Instruction 1: Reproduce verbatim the stretch of the AutoMM hyperparameter tutorial from "Hyperparameter Optimization in" through "on computing resources.".
Instruction 2: In the AutoMM hyperparameter tutorial, what does each image in the Shopee-IET subset contain?

Hyperparameter Optimization in AutoMM
=====================================

Hyperparameter optimization (HPO) is a method that helps solve the
challenge of tuning hyperparameters of machine learning models. ML
algorithms have multiple complex hyperparameters that generate an
enormous search space, and the search space in deep learning methods is
even larger than traditional ML algorithms. Tuning on a massive search
space is a tough challenge, but AutoMM provides various options for you
to guide the fitting process based on your domain knowledge and the
constraint on computing resources.

Create Image Dataset
--------------------

In this tutorial, we are going to again use the subset of the
`Shopee-IET
dataset <https://www.kaggle.com/c/shopee-iet-machine-learning-competition/data>`__
from Kaggle for demonstration purpose. Each image contains a clothing
item and the corresponding label specifies its clothing category. Our
subset of the data contains the following possible labels:
``BabyPants``, ``BabyShirt``, ``womencasualshoes``, ``womenchiffontop``.

[Stored data]
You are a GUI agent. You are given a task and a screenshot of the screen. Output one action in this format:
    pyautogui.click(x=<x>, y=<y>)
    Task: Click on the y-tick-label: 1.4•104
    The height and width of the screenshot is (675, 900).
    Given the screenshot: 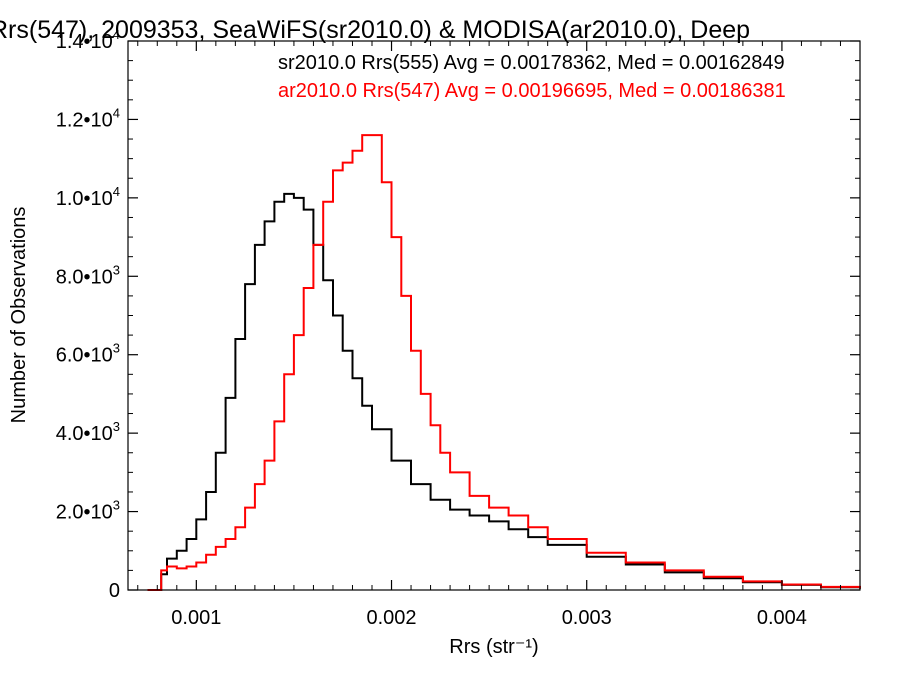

Final answer 1:
Hyperparameter Optimization in AutoMM
=====================================

Hyperparameter optimization (HPO) is a method that helps solve the
challenge of tuning hyperparameters of machine learning models. ML
algorithms have multiple complex hyperparameters that generate an
enormous search space, and the search space in deep learning methods is
even larger than traditional ML algorithms. Tuning on a massive search
space is a tough challenge, but AutoMM provides various options for you
to guide the fitting process based on your domain knowledge and the
constraint on computing resources.

Final answer 2: Each image contains a clothing item, and its label specifies the item's clothing category.